O Pianista

Meu nome é Eduardo Fontes, tenho vinte e três anos, e devido a natureza peculiar de meu comportamento e hábitos diários, sou tido como louco, pelas poucas pessoas com as quais convivo ou melhor dizendo, os empregados que mantém tudo neste casarão funcionando de forma adequada.

Sei disso pelas conversas que ouço frequentemente entre eles, e pelo modo como me olham quando acidentalmente nos encontramos em algum corredor. Posso ver nitidamente a desconfiança e a repulsa em seus olhos.

Isso porém, pouco me importa. O motivo pelo qual estou registrando tais fatos, é que sinto a proximidade da morte, que em pouco tempo, arrebatará minha alma e jogará meu nome no esquecimento.

A últimas vez que deixei oo conforto e a familiaridade de meu lar em direção as ruas frias de São Petesburgo, foi por motivos de saúde.

Estava a quase três meses com dores de cabeça, tonturas e outros tantos sintomas que evidenciavam que havia algo errado comigo, sintomas estes, que vieram a se agravar de modo assustadoramente rápido naquelas últimas semanas, afastando-me cada vez mais e mais de meu piano.

Após uma semana, o diagnóstico ficou pronto e pude constatar que tenho um tumor no cérebro. Não sei por quanto tempo vou poder lutar contra isso, mas segundo meu médico de confiança, minha expectativa de vida é de dois meses, no máximo.

Eu tenho câncer em estado terminal. Não tenho a menor intenção de lutar contra isso e me arrastar agonizando por mais não sei quanto meses. Prefiro manter a minha dignidade até o fim.

Vou levar a cabo a tarefa que determinei para mim mesmo, a tanto tempo, quando ainda era adolescente.

Já faz sete anos que perdi meus pais. Eles morreram em um acidente de carro, e fui deixado sob a responsabilidade de meu mordomo, Alexandre, até completar dezoito anos.

Meu pai era um bom homem, e embora o amasse, tinha menos afinidade com ele do que com minha mãe, talvez até por conta das longas viajens de negócios quo o separavam constantemente de nós.
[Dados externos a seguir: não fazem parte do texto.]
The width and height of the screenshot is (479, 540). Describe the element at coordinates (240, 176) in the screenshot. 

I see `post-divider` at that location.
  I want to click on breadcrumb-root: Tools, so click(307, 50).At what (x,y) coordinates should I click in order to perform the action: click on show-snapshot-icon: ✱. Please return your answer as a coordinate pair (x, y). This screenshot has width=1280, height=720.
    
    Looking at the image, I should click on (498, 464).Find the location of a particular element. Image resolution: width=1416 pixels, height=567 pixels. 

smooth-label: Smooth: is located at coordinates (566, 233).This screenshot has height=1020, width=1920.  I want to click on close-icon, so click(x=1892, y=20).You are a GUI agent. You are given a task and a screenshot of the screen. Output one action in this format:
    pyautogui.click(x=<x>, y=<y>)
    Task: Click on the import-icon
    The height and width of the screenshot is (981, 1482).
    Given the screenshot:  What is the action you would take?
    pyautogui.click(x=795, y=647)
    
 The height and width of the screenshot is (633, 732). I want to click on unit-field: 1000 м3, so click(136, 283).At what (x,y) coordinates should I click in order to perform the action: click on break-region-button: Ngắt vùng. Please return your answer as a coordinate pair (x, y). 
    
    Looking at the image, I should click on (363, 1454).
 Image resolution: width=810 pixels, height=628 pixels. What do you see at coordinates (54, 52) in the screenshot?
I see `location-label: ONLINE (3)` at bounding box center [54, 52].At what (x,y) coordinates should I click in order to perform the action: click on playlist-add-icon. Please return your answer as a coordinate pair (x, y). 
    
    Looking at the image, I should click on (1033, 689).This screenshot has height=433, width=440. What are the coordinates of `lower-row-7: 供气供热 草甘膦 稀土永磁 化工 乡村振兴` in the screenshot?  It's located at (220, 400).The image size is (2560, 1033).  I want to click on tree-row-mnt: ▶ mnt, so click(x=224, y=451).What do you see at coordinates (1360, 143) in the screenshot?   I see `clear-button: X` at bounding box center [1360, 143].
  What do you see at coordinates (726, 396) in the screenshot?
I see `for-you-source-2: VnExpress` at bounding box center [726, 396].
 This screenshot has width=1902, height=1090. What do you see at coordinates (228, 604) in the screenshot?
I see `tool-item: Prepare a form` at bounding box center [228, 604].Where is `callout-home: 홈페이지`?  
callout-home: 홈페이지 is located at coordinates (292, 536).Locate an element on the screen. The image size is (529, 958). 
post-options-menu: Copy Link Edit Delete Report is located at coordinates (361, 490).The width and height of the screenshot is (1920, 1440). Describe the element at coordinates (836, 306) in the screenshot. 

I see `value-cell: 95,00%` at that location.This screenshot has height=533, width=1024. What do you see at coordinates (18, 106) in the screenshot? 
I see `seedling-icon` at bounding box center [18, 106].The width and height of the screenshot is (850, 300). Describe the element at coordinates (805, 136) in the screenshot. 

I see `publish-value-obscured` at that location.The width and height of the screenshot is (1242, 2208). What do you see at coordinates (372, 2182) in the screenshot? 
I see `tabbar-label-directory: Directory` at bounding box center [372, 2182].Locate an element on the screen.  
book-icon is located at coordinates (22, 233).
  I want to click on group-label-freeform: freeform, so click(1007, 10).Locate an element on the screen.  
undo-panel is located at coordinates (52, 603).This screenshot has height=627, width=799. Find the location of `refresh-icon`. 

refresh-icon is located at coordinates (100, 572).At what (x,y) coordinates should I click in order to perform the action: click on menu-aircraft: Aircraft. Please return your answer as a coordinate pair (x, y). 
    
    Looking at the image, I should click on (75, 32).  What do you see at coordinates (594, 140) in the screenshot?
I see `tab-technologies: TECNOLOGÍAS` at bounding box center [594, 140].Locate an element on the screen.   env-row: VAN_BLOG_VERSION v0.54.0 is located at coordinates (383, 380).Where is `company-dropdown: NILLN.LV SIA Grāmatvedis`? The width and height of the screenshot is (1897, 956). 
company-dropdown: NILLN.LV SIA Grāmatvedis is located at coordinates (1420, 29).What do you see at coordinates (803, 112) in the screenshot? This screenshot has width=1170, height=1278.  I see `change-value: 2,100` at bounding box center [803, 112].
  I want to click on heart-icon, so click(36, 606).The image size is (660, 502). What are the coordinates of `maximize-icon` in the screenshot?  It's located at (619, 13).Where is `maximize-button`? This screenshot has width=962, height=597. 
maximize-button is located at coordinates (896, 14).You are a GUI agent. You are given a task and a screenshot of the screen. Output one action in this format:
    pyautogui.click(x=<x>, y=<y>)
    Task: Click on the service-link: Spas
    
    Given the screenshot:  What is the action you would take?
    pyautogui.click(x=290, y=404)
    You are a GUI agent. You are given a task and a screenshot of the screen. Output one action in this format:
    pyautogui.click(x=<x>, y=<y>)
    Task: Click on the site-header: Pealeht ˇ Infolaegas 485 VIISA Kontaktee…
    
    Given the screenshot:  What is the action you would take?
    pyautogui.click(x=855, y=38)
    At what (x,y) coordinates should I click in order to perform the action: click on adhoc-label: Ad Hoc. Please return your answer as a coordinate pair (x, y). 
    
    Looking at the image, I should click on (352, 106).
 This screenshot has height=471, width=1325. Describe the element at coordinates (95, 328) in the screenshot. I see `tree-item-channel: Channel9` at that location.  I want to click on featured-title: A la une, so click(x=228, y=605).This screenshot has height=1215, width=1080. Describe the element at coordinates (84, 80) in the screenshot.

Mamãe, lembro com saudade dela. Era uma mulher incrível. Gentil, feliz, humilde, soberba em sua simplicidade.

Costumava passar as tardes ouvindo-a tocar Heloise no piano. A maestria com a qual suas delicadas mãos percorriam o teclado, coordenando cada nota, cada som, com tamanha voluptuosidade e desinvoltura, era admirável.

Mal podia conter a minha emoção diante de tamanha beleza. Pedia bis, uma, duas, quatro vezes, e ela pacientemente, atendia as minhas súplicas.

Mesmo antes do destino tê-la tirado de mim, já havia tomado uma decisão. Tornar-me-ia um pianista e tocaria aquela mesma música, naquele velho piano, tão bem quanto ela.

Esse é meu objetivo. É tudo que importa para mim. Não vou descansar enquanto não atingi-lo.

Por esse motivo tenho tomado os medicamentosque amenizam os sintomas de minha doença, passando a me dedicar, única e exclusivamente, a mais bela das artes, a música, que alimenta a alma e supre as carências do coração.

Tenho tentado igualar minha mãe a sete longos anos, Venho tocando Heloise repetidamente, diversas e diversas vezes, até a exaustão, parando apenas para para dormir algumas poucas horas e cuidar das nessecidadesbásicas de meu corpo.

Só Deus sabe o que eu não daria para ouvir apenas mais uma vez, o tesouro sonoro que mamnae tirava dessas mesmas teclas, desse velho piano de ébano.

Sinto que a cada dia, estou mais próximo de minha meta. A cada nota tocada, a cada onda sonora que faço com que se propague no ar,

posso sentir cada vez mais, a semelhança com a sinfonia que tanto mr fascinava na infância.

Entretanto, ainda há muito a se fazer, e disponho de muito pouco tempo para isso, de modo que encerro aqui, este pequeno relato sobre minha vida.

Despeço-me de você, que está lendo esse texto, com um único pedido. Não lembre de mim com piedade, pois tenha a certeza de que eu vou tocar Heloise, ao menos uma vez, como minha falecida mãe. Entãoterei alcançado a plenitude, e poderei em fim, descancar em paz.